Militants attacked two Iraqi prisons including the notorious Abu Ghraib in a bid to free inmates, sparking all-night clashes in which at least 41 people died, officials said on Monday.
The coordinated attacks on Taji prison, north of Baghdad, and the Abu Ghraib facility, west of the Iraqi capital, were launched on Sunday night and raged for around 10 hours, officials said.
A police colonel said seven inmates escaped from Abu Ghraib during the clashes but were later arrested, while jihadists claimed on the internet that thousands of prisoners were freed.
Officials said at least 20 members of the security forces were killed and 40 wounded in the attacks.
Justice ministry spokesman said that 21 inmates were killed and 25 wounded during rioting at the prisons, without specifying whether they were bystanders or taking part in the fighting.
It was not immediately clear how many of the militants who attacked the prison were killed, wounded or captured.
The attacks were launched at around 9:30pm (6:30pm GMT) on Sunday when the gunmen fired mortar rounds at the prisons.

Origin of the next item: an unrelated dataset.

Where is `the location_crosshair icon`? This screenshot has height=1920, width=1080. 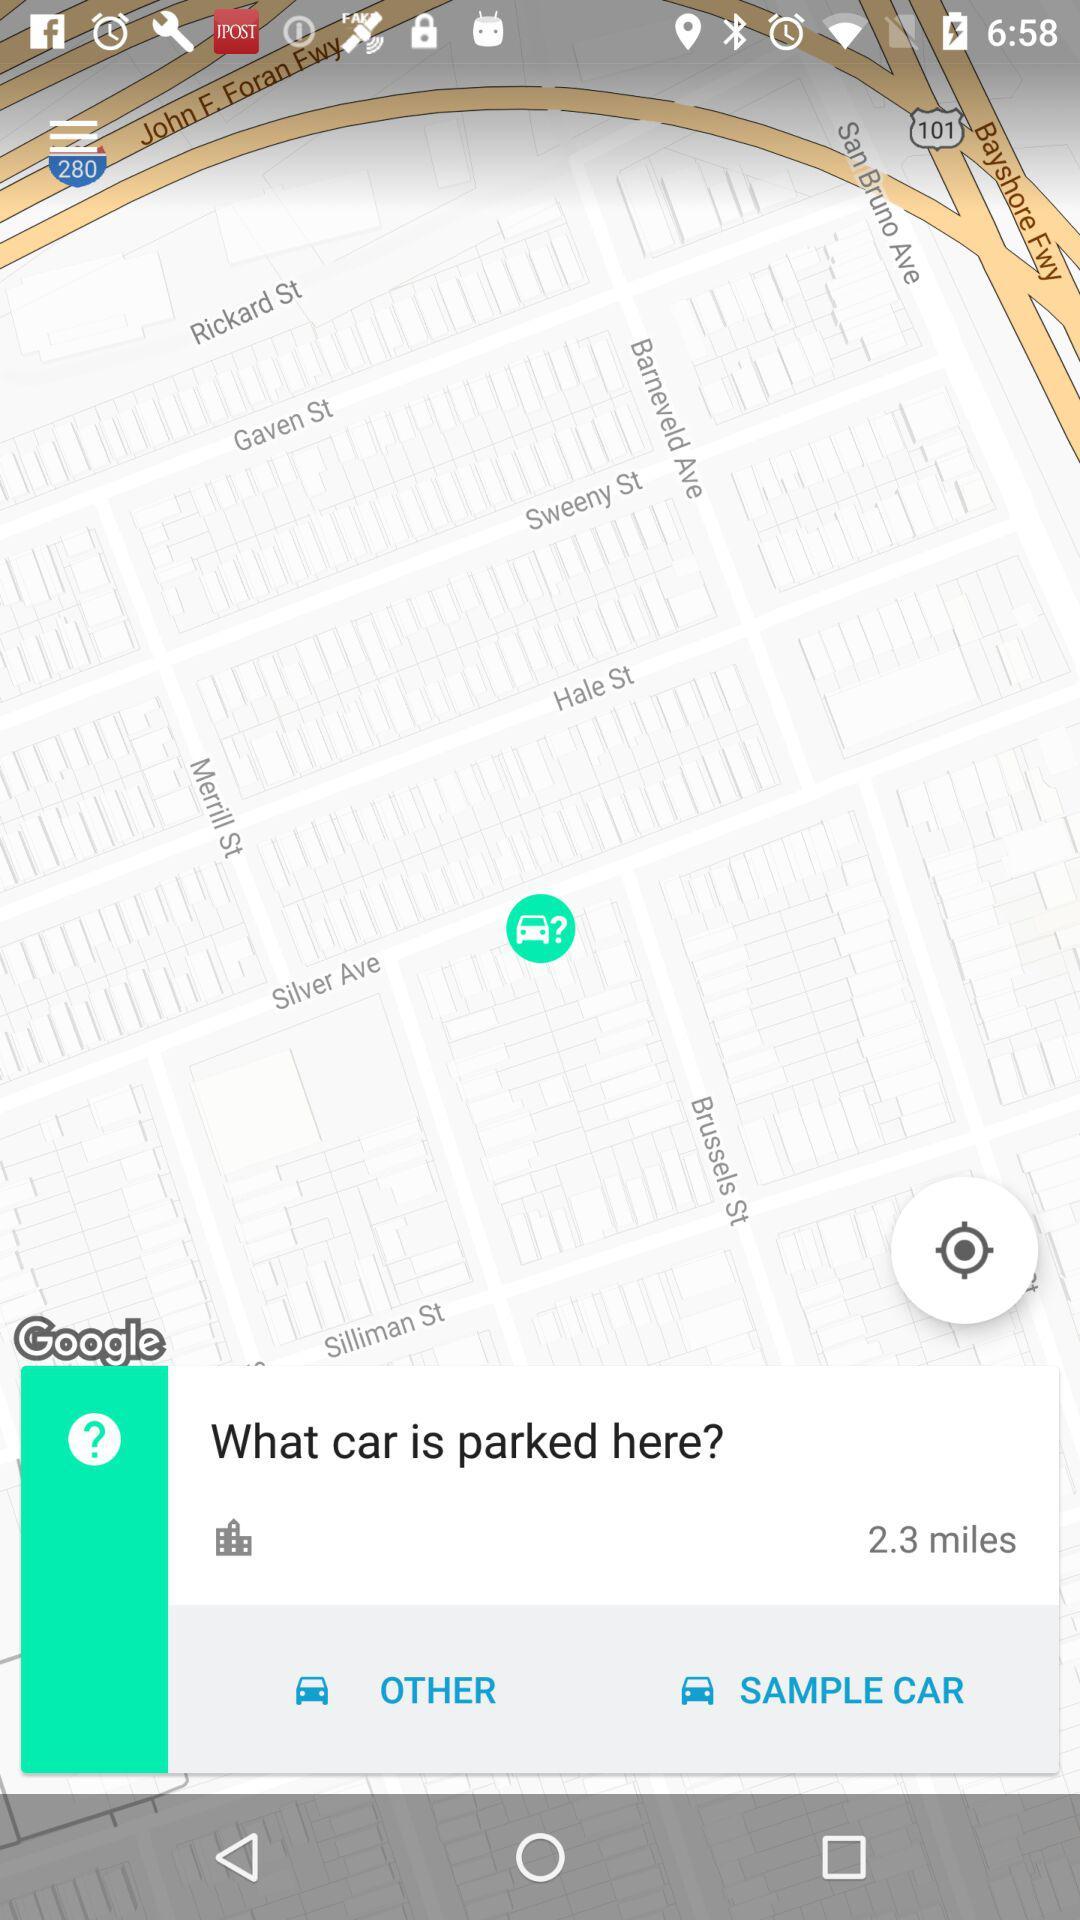
the location_crosshair icon is located at coordinates (963, 1249).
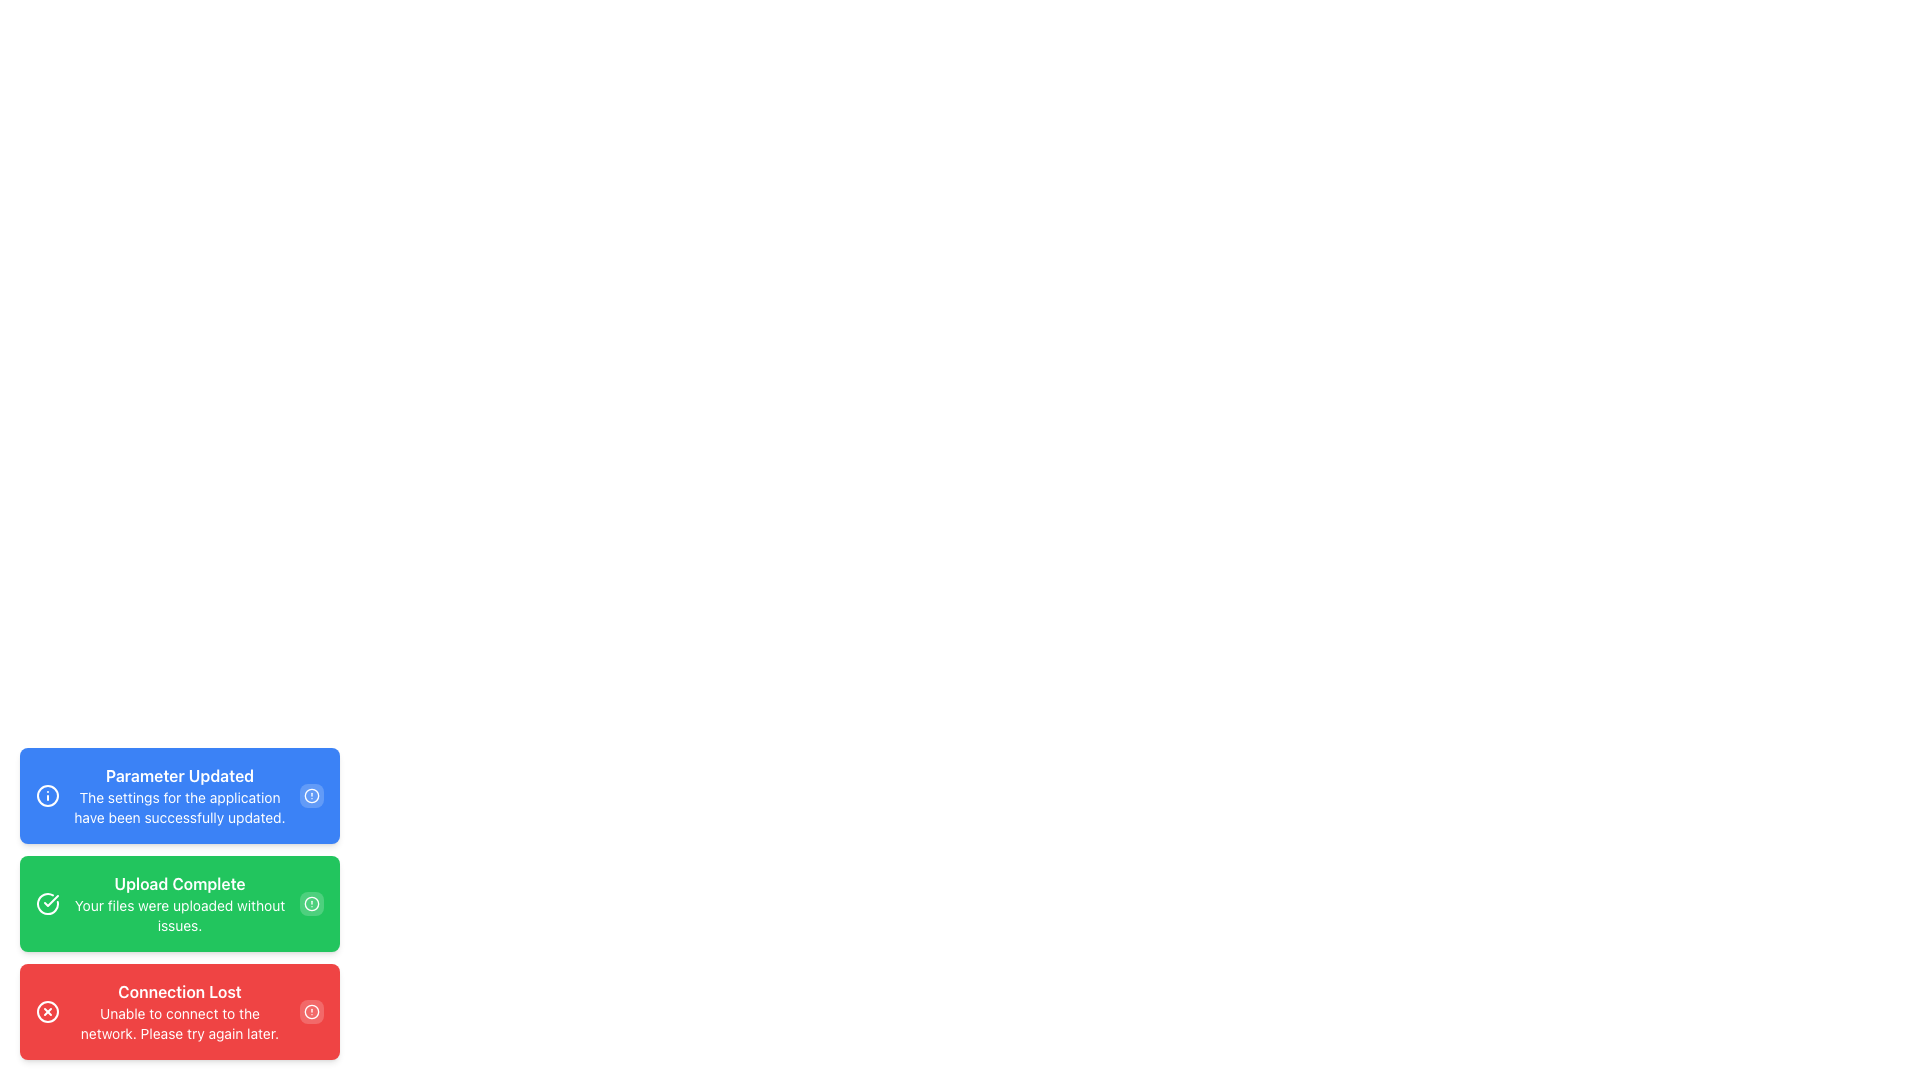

Four car bombs were detonated near the entrances to the jails, while three suicide bombers attacked Taji prison, said the police colonel.
Five roadside bombs also exploded near the prison in Taji.
Fighting continued throughout the night as the military deployed aircraft and sent in reinforcements around the two facilities.
The situation was eventually brought under control on Monday morning, according to the colonel.
"The security forces in the Baghdad Operations Command, with the assistance of military aircraft, managed to foil an armed attack launched by unknown gunmen against the... two prisons of Taji and Abu Ghraib," the interior ministry said in a statement late on Sunday night.
"The security forces forced the attackers to flee, and these forces are still pursuing the terrorist forces and exerting full control over the two regions," it said.
But comments posted on social networking websites, including some Twitter accounts apparently operated by jihadists, said thousands of prisoners had escaped.
The attacks on the prisons came a year after al Qaeda's Iraqi front group announced it would target the Iraqi justice system.
"The first priority in this is releasing Muslim prisoners everywhere, and chasing and eliminating judges and investigators and their guards," said an audio message attributed to the group's leader, Abu Bakr al-Baghdadi, in July last year.
Prisons in Iraq are periodically hit by escape attempts, uprisings and other unrest.
Abu Ghraib became notorious after photographs showing Iraqi detainees being humiliated and abused by their US guards were published in 2004.
It also served as a torture centre under executed dictator Saddam Hussein's ousted regime.
Deadly violence also hit security forces in northern Iraq on Monday.
A suicide car bomber attacked an army patrol in the city of Mosul, killing 12 people and wounding 16, while a roadside bomb wounded a soldier and a civilian near the city.
Iraq has faced years of attacks by militants, but analysts say widespread discontent among members of its Sunni minority, which the government has failed to address, has fuelled the surge in unrest.
With the latest attacks, more than 590 people have been killed in violence so far this month and over 2,800 since the beginning of the year, according to AFP figures based on security and medical sources.